Vuelven queriendo comer esas anchoas que en ningún sitio saben como en Rute y queriendo escuchar la aurora de nuevo y cantar aquello del pelo de la Virgen que se tiende y llega al cielo… Y quieren ir al parque, subir al Fresno, rememorar los paseos de entonces, el rincón del primer beso… Rute en sus calles conserva sus recuerdos, uno a uno, como si se tratara de un museo más del pueblo, aunque cada día se parezca menos al que llevan en su mente impreso.

Vienen y encuentran a la Virgen de la Cabeza en el Llano y a la Virgen del Carmen en la calle el 15 de agosto, acaparando fotos y ojos fijos en su mirada serena y en su incontestable belleza; llenando el aire, como siempre, de olor a nardos, y descargando a su paso, figuradamente, en la memoria, la aplicación de mil emociones ligadas al Día del Carmen: que si la diana, los cabezudos, los cohetes, la ropa que se estrena… La vida mostrando su lado más dulce y orillando las penas.

Rute estaba y está para muchos a la vuelta de meses o años de espera. Y “los forasteros” vuelven, siguen volviendo, armados de valor, porque volver es exponerse al desengaño de ver que quizás Rute no es el que era y comprobar que personas conocidas de toda la vida son ahora rostros borrosos en el recuerdo y nombres en una lápida del cementerio. Volver a los lugares en que se amó la vida, como cantara Chavela Vargas o Mercedes Sosa, requiere siempre una dosis notable de valentía. Algunos vuelven y ya no tienen casa aquí o la que tienen está cada vez más deshabitada de recuerdos que sucumbieron al paso del tiempo y a sucesivas limpiezas, que arramblaron, sin piedad, con trozos de vida guardados en cajones y armarios, hasta hacerla parecer una casa ajena.

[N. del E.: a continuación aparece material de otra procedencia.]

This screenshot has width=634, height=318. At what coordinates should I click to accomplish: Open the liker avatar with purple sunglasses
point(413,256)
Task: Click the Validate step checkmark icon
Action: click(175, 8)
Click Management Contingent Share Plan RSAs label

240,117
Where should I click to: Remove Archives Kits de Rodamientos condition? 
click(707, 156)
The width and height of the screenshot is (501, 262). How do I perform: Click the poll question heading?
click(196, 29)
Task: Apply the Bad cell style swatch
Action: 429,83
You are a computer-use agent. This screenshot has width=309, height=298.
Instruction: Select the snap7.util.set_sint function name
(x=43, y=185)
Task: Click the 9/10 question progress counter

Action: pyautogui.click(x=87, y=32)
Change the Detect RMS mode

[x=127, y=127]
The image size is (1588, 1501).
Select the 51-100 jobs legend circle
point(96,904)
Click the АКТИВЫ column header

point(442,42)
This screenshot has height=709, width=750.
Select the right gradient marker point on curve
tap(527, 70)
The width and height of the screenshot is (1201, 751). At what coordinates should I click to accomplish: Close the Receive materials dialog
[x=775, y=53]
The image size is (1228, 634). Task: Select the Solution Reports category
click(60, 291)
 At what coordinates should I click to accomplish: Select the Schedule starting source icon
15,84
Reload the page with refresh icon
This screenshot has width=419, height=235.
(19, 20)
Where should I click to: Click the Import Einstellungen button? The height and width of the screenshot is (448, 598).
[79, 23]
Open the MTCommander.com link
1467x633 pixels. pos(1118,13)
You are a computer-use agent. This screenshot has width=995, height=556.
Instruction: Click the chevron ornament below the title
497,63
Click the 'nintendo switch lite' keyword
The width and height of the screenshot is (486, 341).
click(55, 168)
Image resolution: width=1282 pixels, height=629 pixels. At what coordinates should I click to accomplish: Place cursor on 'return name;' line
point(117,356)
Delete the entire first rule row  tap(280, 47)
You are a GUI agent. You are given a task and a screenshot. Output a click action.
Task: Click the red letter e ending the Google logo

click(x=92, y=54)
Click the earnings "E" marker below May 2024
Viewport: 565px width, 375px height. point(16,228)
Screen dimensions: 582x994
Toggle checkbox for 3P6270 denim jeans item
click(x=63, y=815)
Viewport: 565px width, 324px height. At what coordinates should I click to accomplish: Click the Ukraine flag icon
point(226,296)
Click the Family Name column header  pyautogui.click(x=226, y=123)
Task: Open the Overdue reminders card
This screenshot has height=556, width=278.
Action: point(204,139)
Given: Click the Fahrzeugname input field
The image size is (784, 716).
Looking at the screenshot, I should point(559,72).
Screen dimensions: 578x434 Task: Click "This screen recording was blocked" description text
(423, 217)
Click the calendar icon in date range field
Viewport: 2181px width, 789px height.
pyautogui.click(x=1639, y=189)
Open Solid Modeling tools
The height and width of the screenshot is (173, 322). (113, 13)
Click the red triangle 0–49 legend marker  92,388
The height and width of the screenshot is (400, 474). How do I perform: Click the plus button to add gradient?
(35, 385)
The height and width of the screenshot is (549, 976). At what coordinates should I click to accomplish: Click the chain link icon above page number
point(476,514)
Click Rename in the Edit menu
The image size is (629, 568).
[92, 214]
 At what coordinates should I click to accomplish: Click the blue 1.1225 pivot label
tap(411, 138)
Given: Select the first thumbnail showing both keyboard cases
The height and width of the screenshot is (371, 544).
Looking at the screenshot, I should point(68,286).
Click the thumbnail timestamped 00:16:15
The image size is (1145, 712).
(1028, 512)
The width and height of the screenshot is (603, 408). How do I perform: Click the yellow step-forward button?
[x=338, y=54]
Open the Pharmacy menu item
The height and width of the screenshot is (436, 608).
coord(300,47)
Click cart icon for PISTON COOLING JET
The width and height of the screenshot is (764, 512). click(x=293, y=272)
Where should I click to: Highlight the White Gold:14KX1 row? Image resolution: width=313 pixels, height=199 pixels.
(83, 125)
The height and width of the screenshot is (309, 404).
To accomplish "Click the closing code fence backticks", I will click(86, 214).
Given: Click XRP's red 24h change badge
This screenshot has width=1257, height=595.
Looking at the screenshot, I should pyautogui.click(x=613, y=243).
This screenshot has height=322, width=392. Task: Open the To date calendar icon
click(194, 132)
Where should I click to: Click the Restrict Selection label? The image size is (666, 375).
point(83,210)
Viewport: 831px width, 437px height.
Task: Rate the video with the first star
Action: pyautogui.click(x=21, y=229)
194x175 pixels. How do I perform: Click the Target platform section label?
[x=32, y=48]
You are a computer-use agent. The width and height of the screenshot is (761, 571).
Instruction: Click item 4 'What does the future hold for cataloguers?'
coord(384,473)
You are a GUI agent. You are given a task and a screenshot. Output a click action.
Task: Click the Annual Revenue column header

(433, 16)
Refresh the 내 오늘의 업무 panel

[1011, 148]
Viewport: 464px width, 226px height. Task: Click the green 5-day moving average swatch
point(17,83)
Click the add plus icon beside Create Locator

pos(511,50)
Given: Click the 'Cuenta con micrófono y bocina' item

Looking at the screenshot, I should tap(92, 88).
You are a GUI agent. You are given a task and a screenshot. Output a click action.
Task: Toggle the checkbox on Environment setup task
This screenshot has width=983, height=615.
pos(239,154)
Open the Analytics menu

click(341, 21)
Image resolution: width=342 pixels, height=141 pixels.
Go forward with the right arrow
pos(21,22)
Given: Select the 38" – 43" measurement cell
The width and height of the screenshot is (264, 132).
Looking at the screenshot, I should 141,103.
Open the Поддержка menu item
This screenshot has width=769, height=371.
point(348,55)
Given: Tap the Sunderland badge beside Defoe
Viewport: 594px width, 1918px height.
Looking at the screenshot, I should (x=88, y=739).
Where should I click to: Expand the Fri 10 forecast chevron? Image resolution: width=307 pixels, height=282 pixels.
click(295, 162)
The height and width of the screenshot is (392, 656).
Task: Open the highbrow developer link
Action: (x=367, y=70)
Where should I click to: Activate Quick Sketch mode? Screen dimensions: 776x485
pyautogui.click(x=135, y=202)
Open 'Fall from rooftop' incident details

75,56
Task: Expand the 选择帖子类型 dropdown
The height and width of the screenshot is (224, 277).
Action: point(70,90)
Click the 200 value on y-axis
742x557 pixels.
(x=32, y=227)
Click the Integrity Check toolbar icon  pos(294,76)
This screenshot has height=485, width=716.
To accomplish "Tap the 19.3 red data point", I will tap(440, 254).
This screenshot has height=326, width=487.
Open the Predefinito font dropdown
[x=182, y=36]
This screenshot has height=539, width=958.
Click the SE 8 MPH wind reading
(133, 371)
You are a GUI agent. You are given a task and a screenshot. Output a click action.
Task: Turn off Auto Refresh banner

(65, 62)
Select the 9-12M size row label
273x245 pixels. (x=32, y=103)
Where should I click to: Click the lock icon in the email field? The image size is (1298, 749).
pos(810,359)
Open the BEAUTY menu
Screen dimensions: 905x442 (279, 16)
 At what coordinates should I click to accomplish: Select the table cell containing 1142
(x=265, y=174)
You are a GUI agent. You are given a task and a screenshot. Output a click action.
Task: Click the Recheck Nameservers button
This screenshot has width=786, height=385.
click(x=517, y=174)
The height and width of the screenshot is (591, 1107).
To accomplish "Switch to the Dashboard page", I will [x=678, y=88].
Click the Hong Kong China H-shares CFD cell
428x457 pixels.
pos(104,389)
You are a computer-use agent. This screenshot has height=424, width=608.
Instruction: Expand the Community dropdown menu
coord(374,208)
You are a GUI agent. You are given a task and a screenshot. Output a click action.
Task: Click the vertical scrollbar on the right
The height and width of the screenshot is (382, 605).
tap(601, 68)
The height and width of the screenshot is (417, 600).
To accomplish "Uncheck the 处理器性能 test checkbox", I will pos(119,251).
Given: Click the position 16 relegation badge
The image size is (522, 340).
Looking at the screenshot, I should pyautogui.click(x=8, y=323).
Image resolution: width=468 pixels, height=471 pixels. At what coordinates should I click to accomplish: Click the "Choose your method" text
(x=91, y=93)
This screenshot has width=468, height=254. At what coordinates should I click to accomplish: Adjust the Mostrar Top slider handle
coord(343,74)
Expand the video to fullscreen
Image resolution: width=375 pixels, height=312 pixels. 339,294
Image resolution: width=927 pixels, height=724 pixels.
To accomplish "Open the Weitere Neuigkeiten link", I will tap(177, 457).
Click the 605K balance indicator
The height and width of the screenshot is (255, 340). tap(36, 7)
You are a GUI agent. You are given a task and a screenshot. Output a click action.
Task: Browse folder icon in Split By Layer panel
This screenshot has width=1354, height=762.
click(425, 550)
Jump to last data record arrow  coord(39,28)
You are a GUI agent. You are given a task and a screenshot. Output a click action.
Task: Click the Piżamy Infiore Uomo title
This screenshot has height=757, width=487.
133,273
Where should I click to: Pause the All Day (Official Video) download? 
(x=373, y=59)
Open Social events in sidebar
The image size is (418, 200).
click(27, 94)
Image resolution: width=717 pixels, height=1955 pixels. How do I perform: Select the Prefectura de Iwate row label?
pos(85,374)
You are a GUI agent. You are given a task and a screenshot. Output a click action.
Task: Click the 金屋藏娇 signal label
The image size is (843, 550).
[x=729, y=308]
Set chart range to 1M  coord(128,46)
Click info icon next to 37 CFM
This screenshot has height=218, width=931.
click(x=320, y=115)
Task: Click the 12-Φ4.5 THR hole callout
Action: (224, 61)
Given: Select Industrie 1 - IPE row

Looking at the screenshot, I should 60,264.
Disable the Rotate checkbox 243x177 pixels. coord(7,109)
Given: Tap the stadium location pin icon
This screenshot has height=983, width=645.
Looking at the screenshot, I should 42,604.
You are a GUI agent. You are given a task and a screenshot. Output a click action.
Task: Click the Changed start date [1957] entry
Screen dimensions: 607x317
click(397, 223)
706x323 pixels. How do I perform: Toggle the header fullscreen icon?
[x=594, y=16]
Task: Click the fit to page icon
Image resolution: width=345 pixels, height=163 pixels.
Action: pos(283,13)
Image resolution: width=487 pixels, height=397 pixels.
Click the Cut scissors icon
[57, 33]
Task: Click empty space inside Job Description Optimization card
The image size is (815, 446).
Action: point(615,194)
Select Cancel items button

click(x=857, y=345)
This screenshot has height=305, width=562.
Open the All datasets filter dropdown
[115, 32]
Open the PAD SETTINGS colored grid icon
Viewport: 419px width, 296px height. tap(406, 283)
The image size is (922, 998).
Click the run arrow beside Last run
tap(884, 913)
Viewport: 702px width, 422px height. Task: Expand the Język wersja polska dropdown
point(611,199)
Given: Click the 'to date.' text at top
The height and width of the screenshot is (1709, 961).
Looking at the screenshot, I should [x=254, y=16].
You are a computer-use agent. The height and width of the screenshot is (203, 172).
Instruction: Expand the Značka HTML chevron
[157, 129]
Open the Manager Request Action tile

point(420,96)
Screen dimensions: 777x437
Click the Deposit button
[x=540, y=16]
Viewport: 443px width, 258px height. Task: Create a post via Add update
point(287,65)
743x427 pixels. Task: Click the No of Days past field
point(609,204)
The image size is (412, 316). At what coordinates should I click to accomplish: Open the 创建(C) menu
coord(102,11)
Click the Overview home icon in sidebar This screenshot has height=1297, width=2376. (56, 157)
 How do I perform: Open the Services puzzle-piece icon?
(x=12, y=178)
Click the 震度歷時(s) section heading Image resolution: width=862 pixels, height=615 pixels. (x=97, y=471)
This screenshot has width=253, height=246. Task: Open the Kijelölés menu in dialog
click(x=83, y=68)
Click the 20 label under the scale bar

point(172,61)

Pero, aún así, aun sabiendo que volver es a veces echar alcohol en la herida del ayer perdido, se vuelve. A la espera, tal vez, de que Rute, si nos dejan los que estorban, siga siendo un sitio donde descansar y disfrutar unos días de vacaciones. Se vuelve buscando cobijo en lo conocido, y, en lo querido, árnica para desconsuelos, y mirando a ver qué casas o qué bares han resistido el envite del tiempo. Se vuelve – se volvía – buscando la calma ausente en las capitales, la que no deberíamos dejar que nos robase con total impunidad una minoría de malhechores sin escrúpulos, incapacitados para vivir en sociedad civilizadamente, parásitos de la gente honrada que vive de su trabajo y paga sus impuestos. Rute, despojado de esporádicos delincuentes sueltos, que campan a sus anchas, debe seguir siendo un pueblo fiel a sus costumbres y abierto al que llega para integrarse. Ese lugar al que se viene y se vuelve sin necesidad de que “Google Maps” indique el camino: siguiendo, solamente, la ruta que marca el corazón, que lleva a Rute siempre que se quiere sentir la vida, incontenible, latiéndonos con fuerza por dentro, impulsándonos a disfrutar las fiestas otro año. Para sentir que sentimos.  Para notar que estamos vivos. Alentando esperanzas, cosiendo heridas. Y siempre, siempre, queriendo a Rute sin medida.